A host name is simply a name used to represent a computer. The names of the hosts on a network are stored in a text file called HOSTS on each computer. The HOSTS file also contains the IP address of the computer associated with each of those names. To communicate with another computer on the network by specifying its host name, your computer must first resolve that name into its IP address by looking it up in the HOSTS file. Name resolution is the process of converting a name into its equivalent IP address. The name resolution process is essential, because an IP datagram must use an IP address, and not a name, to identify its destination.
Every computer must have its own HOSTS file, which is why this name resolution method is not widely used today. In the early days of the Internet, when the entire network consisted of a few dozen computers, administrators regularly downloaded updated HOSTS files containing entries for all of the computers on the Internet. Today a HOSTS file for the entire Internet would be enormous, even if you could compile one, and requiring every computer to download it would bring the entire network to its knees. However, if there are computers on the network that you visit frequently, you can put them in a HOSTS file on your computer to bypass the more elaborate name resolution methods used today.
When the Internet outgrew the HOSTS file, it also outgrew the flat namespace the file used. There were too many systems to assign each a unique single name. To address these problems, the TCP/IP developers created the Domain Name System (DNS), which enables administrators to assign hierarchical names to the computers on a network and resolve them into IP addresses as needed. The DNS is defined in two primary IETF documents: RFC 1034, "Domain Names: Concepts and Facilities," and RFC 1035, "Domain Names: Implementation and Specification." There are many additional RFCs that provide updates and augmentations to the DNS.

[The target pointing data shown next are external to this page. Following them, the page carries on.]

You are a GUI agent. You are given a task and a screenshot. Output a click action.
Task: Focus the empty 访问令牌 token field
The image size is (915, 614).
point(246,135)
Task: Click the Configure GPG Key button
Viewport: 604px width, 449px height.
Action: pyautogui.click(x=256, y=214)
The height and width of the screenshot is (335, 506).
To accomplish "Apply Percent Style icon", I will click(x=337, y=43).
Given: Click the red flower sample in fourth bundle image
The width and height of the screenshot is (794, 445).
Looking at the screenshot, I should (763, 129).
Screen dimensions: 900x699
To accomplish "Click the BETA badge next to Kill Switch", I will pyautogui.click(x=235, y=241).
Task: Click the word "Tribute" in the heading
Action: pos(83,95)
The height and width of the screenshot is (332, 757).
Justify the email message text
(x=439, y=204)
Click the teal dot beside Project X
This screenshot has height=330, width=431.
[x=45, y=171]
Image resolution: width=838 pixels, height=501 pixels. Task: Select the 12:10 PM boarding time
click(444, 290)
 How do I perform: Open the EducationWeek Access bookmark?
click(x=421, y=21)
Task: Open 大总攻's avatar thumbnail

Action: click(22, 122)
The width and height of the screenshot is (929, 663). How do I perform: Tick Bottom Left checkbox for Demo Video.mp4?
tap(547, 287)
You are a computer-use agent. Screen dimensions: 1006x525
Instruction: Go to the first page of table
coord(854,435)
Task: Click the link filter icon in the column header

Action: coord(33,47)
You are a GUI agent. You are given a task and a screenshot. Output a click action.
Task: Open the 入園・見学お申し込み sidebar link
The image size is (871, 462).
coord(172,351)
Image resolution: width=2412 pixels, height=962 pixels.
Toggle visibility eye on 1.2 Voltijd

Whenever you use a DNS name to refer to a TCP/IP computer, such as when you type www.microsoft.com into your Web browser, your workstation performs a name resolution process before it sends any traffic to the destination server. If you look quickly, you might see your browser display a status message for a fraction of a second, indicating that it is resolving the name. To perform a name resolution, the client computer transmits a message containing the name to a DNS server, the address of which is specified as part of its TCP/IP client configuration. The DNS client implementation found in every computer running TCP/IP is called a resolver. The DNS server determines the IP address associated with the name requested by the resolver and returns it to the client. The client can then send its original message to the desired destination using its IP address.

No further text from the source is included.